BERLIN, Feb 2 (APM) - One of Germany’s biggest statutory health insurers has criticised the country’s health technology assessment (HTA) system, saying added benefit is not enough to justify the prices companies achieve after they have got a positive assessment.
Kaufmännische Krankenkasse (KKH) said Germany's system was flawed in that it allowed companies free (and therefore inflated) drug pricing for the first 13 months until HTA assessment was complete and then the finding of an added benefit was too influential in terms of the price from then on.
In a Friday statement, it recorded a 10% increase in drug spend in 2014 compared to the previous year - paying 773 million euros for pharmacy dispensed drugs.
It blamed the "explosion in costs" on the reduction in the mandatory discount given by pharmas to statutory health insurers from 16% 7% in April 2014, as well as high drugs prices, citing Gilead’s hepatitis C blockbuster Sovaldi (sofosbuvir) as an example.

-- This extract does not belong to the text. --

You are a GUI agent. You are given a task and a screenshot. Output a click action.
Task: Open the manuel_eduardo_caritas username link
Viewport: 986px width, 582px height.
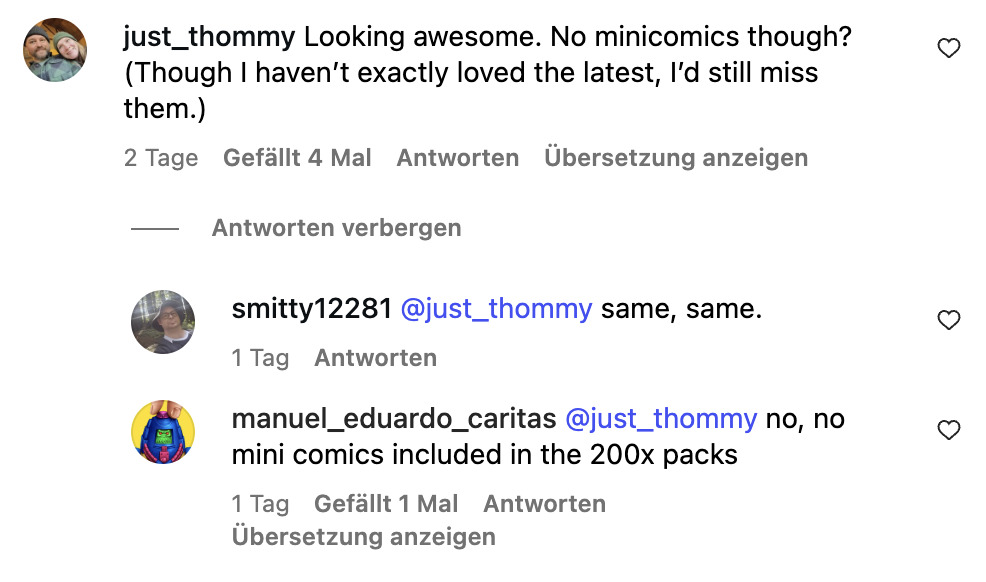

KKH chairman Ingo Kailuweit said in the statement that while "innovative medicines" such as Sovaldi certainly have added benefit for certain policyholders, it was "improper to demand 700 euros for a single tablet resulting in individual treatment costs amounting to 60,000 euros and more".
KKH joins GKV criticism of free drug pricing in first year
Kailuweit also said that on average patent-protected drugs cost eight times more than generics and joined the umbrella payer group GKV-Spitzenverband in criticising pharmas for seeking "high" prices in the first year of market roll-out before a reimbursement price is set with the payer. (
APMHE 41231)
"Drugs manufacturers can charge what they want for a new medicine on the market in the first year and have carte blanche - that has to be urgently changed," said Kailuweit.
The GKV called for a drug price claw-back, saying reimbursement prices should be set retroactively to the market-launch date, meaning pharmas could be forced to pay back the difference between the entry price and the price agreed with the payer, usually after 13 months.
Drug spend under stain, call for political intervention in pricing
According to the KKH, the "situation on drug market was more strained than ever and will deepen" if politicians don’t step in.
Last week, statutory health insurers announced their drug spend increased 9% to 32.4 billion euro in 2014 and German drugs sales jumped 4.5%, partly thanks to new hepatitis C drugs. (
APMHE 41264)
However, a Friday statement from German pharmacists association, ABDA, highlighted that recorded savings expected as a result of discount contracts have not yet been included in calculations and "will significantly improve earnings".